Dobutamine stress. Dobutamine was infused at incremental doses (starting at 5 µg/kg per min and increased at 3-min intervals to 10, 15, 20, 30 and 40 µg/kg per min) until patients experienced chest pain, were limited by other symptoms, achieved a target heart rate (calculated as 220 age in years), systolic blood pressure fell by >20 mm Hg or significant arrhythmias were induced. The electrocardiogram (ECG) was monitored continuously, and blood pressure and a 12-lead ECG recorded every 3 min during stress and every 5 min during recovery.
Echocardiographic analysis. The videotaped images were analyzed using a PC-based digitizing program (Thoraxcenter, Erasmus University, Rotterdam, the Netherlands) (9). Three consecutive beats (excluding extrasystolic and post-extrasystolic beats) were analyzed for each time point. Endocardial borders (excluding papillary muscles) were traced at end diastole, timed as the closure of the mitral valve leaflets and, at end systole, defined as the point of maximal inward excursion of the endocardial contour. The centerline method was used to assess regional LV function calculated as the difference between the end-diastolic and end-systolic endocardial tracings.
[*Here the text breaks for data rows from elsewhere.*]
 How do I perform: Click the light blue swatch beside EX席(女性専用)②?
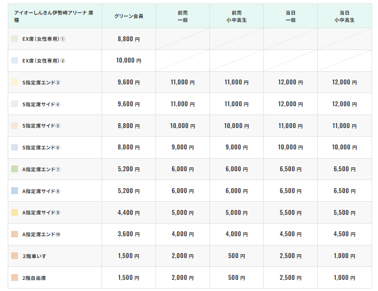15,61
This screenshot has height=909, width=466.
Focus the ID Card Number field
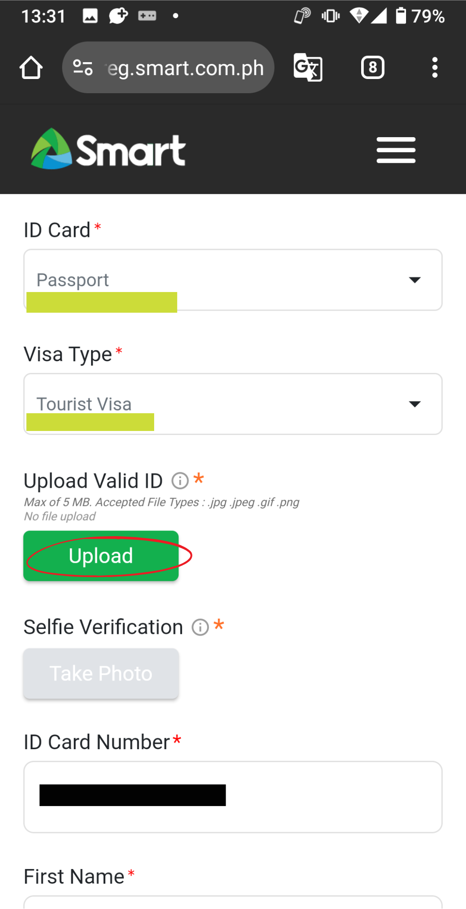pyautogui.click(x=233, y=797)
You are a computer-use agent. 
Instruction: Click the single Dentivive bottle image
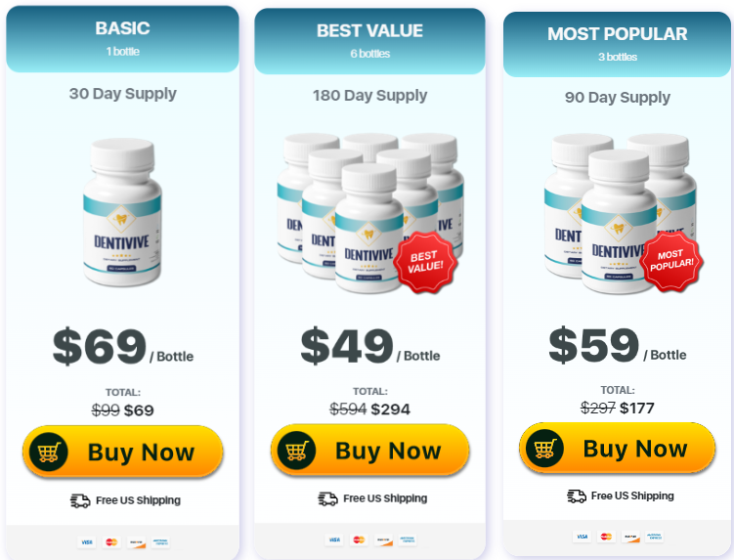pyautogui.click(x=122, y=212)
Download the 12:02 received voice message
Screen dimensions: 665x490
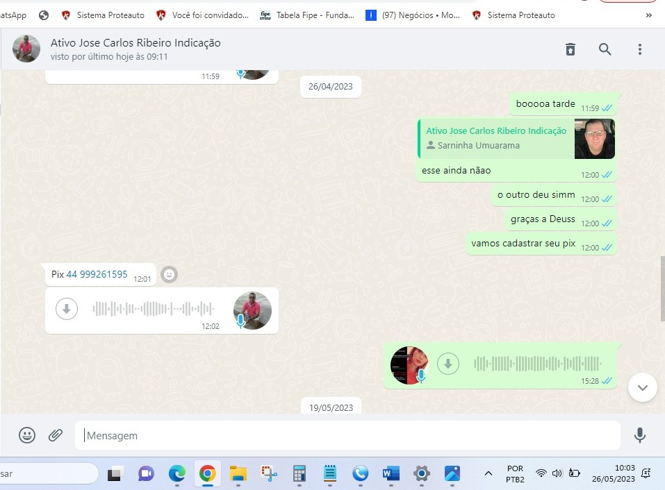[67, 309]
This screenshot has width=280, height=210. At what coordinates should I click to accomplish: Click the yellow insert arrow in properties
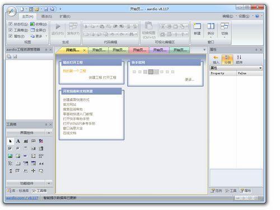tap(216, 58)
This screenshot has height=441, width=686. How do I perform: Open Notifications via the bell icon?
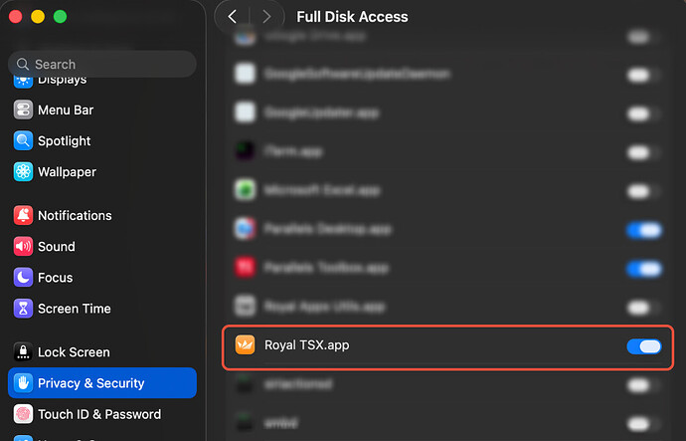coord(23,216)
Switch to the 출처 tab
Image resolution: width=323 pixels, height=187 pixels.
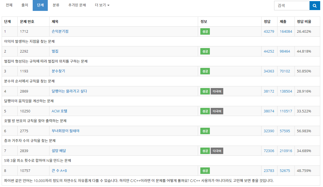pos(25,5)
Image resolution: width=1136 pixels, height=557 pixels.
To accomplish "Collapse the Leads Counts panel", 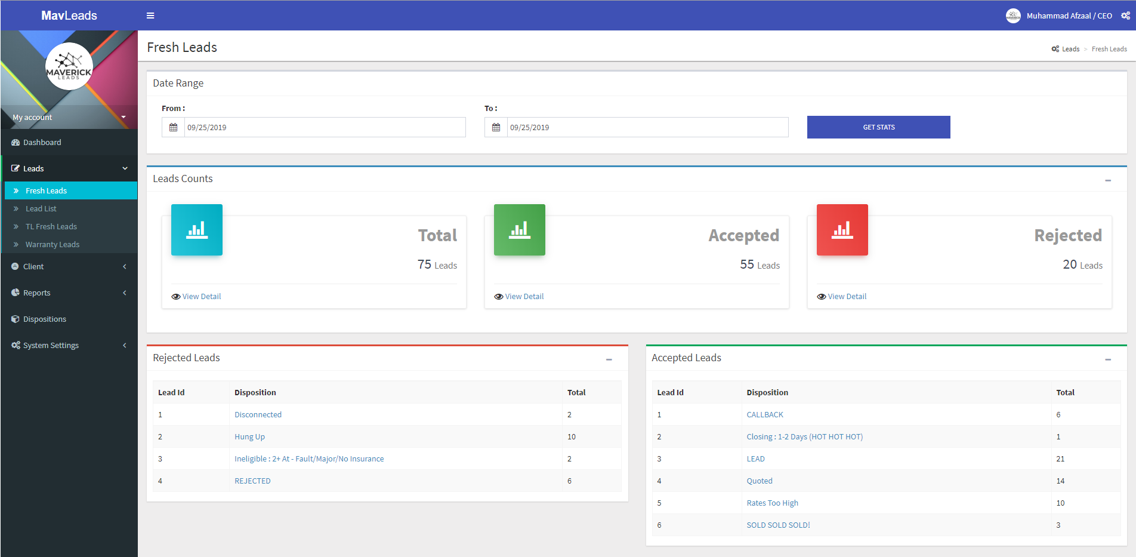I will click(1108, 180).
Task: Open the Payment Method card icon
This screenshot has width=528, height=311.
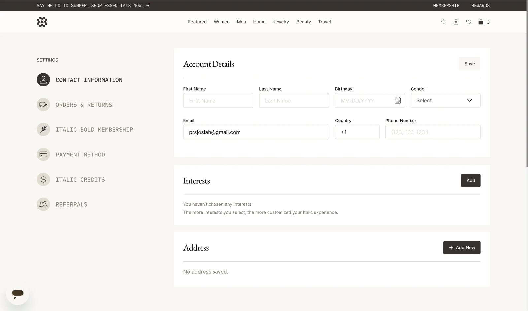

The deviation from the centerline of 100 chords around the LV circumference is calculated after correction for the end-diastolic circumference and expressed as a percentage-shortening fraction (SF). Each apical view of the LV is divided into six segments, and the SF of the chords in each segment is averaged so that a total of 12 values are obtained (six AP4CH and six AP2CH). Post-ischemic dysfunction (SFdysfunction) was defined as a reduction in SF of >30% at 30 min after peak dobutamine and other regions that did not demonstrate post-ischemic dysfunction defined as nondysfunctional (SFnorm). Left ventricular volumes at end diastole and end systole were calculated using the biplane disk method and global ejection fraction (EF) derived as previously described (11). The coefficient of repeatability for this method is 2.6% as assessed by the method of Bland and Altman (12).
PET scanning procedure. Positron emission tomography scans were performed using an ECAT 931-08/12 15-slice tomograph (CTI/Siemens, Knoxville, Tennessee). After a 20-min transmission scan, the blood pool was imaged by inhalation of tracer amounts of 15O-labelled carbon monoxide ([C15O] 3 MBq·ml1 at 500 ml·min1 for 4 min). Myocardial blood flow was then measured using H215O (10 MBq/kg) as previously described (13). The measurement of regional MMRO2 was performed using a build-up method as previously described (14); following a background frame of 30 s, 15O2 was inhaled for 5 min, and 10 additional 30-s frames were acquired. The scans were repeated after dobutamine stress (Fig. 1).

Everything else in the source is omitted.